A comparison of rodent and human mGluR1a at the amino acid level. The table in panel A illustrates the results of an lalign analysis of mGluR1a from Mus musculus (mouse) and Rattus norveticus (Norway rat). William Pearson's lalign program was used with default settings, which can be found at http://www.ch.embnet.org/software/LALIGN_form.html. The percent amino acid identity is shown. The highest amino acid identity is found in the transmembrane domain (TMD) and the lowest in the cytoplasmic tail domain (CTD). CRD = cysteine rich domain, ATD = amino terminal domain. Panels B and C display the lalign result of a comparison between human and rat CRD and human and mouse CRD, respectively. Note that all cysteine amino acids are conserved, but that a number of differences are found in surrounding amino acids.

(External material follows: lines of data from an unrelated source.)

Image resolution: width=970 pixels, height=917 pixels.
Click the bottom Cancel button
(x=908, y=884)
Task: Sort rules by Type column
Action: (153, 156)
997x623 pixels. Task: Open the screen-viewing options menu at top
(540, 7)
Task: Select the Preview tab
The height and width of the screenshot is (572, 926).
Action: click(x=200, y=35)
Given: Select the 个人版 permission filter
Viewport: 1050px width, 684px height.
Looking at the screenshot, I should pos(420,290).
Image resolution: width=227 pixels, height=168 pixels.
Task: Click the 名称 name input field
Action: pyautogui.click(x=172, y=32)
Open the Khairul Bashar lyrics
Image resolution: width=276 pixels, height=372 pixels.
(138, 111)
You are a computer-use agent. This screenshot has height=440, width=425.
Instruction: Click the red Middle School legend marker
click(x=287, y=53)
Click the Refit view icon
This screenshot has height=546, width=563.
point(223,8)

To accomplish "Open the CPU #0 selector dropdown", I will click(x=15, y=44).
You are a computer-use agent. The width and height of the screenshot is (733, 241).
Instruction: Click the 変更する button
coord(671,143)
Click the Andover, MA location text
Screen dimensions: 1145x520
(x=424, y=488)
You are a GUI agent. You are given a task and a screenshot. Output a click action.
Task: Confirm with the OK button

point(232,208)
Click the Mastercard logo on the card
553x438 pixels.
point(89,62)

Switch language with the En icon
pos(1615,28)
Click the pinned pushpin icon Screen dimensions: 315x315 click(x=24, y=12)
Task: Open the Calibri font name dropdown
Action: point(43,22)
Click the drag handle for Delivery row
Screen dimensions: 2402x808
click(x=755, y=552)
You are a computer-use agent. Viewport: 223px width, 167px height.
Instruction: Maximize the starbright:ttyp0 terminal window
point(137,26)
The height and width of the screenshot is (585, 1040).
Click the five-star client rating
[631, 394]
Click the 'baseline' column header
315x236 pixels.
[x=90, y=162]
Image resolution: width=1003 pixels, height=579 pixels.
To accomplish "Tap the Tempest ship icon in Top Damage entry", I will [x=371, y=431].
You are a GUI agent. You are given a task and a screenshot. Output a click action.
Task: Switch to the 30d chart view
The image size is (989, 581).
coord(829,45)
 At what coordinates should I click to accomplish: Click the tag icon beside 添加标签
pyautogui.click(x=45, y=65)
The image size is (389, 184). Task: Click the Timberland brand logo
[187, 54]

Between the two proteins, a “:” indicates completely identical while “.” represents a different amino acid.

Fig 7

G-protein signaling pathways activated by mGluR1a. This drawing represents an overview of G-protein dependent signaling pathways that are activated upon Glu binding to mGluR1a. Following receptor activation and downstream of G-protein dissociation, the following second messenger systems are activated in the nervous system: PKB, PLCγ, PI3K/AKT/mTorC1 and 2, IP3/DAG, NFκB and CaM. Please see the text for detailed description on these signaling pathways.